Sinrod explained that most companies are not prepared to handle the obligations required by the FRCP amendments. Thus, he recommended companies establish these five practices:

• client counseling — refining client’s “Record Retention Policy” to address ESI;

• reasonable anticipation of litigation — knowing when to create a “litigation hold” regarding ESI;

• “meet and confer” obligations — developing comprehensive confidentiality agreements that include detailed “clawback” provisions under the Federal Rules of Evidence, Rule 502, which allows the party to retrieve any documents that were inadvertently produced;

• discovery response — developing collection procedures, considering hiring a consultant for guidance, or contracting with outside vendors to assist with collection, processing, review, and production of the ESI;

• avoiding pitfalls — rather than fearing technology, using it to your advantage, trusting and relying on the “experts” on your team, i.e., paralegals who know the facts, the litigation support managers who know the IT of the production, and vendors/consultants who know a combination of both to assist you in your production.

The second notable presentation was given by Herbert Roitblat, Ph.D., chief technology officer at OrcaTec LLC. Titled “Cost Effective E-Discovery Processes,” it was based primarily on a study conducted by the Electronic Discovery Institute and published in the Journal of the American Society for Information Science and Technology.

Roitblat introduced a methodology of “predictive coding” that can reduce the overall cost of e-discovery by 90 percent or more. The study substantiates Roiblat’s claim by comparing the evaluated relative effectiveness of two computer-assisted categorization systems and two human review teams. Specifically, the study compared an original categorization obtained as part of a response to a Department of Justice request and produced by having one or more attorneys review each document and a production by an automated categorization system.

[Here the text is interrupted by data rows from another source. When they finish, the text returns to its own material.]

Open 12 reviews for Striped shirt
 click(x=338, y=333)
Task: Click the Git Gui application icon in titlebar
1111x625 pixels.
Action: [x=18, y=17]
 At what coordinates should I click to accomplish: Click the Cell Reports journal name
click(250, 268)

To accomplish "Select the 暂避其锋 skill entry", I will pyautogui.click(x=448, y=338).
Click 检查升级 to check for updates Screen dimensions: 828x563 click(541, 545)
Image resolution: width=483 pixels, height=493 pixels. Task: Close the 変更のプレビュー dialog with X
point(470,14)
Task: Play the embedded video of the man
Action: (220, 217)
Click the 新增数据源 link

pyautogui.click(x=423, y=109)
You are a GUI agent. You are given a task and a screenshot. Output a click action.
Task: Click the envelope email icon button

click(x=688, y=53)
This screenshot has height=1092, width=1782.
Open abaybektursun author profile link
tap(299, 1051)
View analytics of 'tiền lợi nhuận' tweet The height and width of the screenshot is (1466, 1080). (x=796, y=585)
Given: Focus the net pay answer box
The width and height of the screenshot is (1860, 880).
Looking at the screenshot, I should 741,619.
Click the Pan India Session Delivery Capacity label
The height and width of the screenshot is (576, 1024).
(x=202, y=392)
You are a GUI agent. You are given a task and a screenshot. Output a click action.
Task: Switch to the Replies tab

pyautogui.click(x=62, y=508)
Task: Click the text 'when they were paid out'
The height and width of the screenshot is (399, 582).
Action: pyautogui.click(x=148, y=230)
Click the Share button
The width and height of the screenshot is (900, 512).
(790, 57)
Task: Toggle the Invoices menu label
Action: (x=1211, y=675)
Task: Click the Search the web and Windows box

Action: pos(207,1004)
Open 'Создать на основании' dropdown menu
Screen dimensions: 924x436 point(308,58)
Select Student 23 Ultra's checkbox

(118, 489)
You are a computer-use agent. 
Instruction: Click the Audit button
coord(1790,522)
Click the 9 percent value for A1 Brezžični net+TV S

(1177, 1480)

The results illustrated that machine categorization was no less accurate in identifying responsive documents than human reviewers. Roitblat argued that using “predictive coding” based on these intelligent categorizations can remove a tremendous amount of nonresponsive documents just as easily as human reviewers at a fraction of the cost. This would allow legal counsel to spend the time and utilize their most skilled attorneys to conduct the substantive review. He advocates using conventional e-discovery methods such as culling, de-NISTing (getting rid of system files such as “.exe” and other extensions during processing), deduping (getting rid of exact duplicates of documents), near duping (getting rid of near duplicates) and sometimes “key word searching.” He argues, however, that predictive coding is far more reliable than this method. Using the above, in conjunction with predictive coding, can reduce 1.3 terabytes of ESI to 30 gigabytes for review, at a fraction of most “per gigabyte” or other pricing models.

Companies can learn how to empower themselves by avoiding the landmines of e-discovery and by exploring other technologies like predictive coding. At the end of the day, as our world becomes more technological, the need for advanced technologies for effective representation will increase as well, together with legal standards and laws.

Kevin L. Nichols is the principal of KLN Consulting Group located in San Francisco.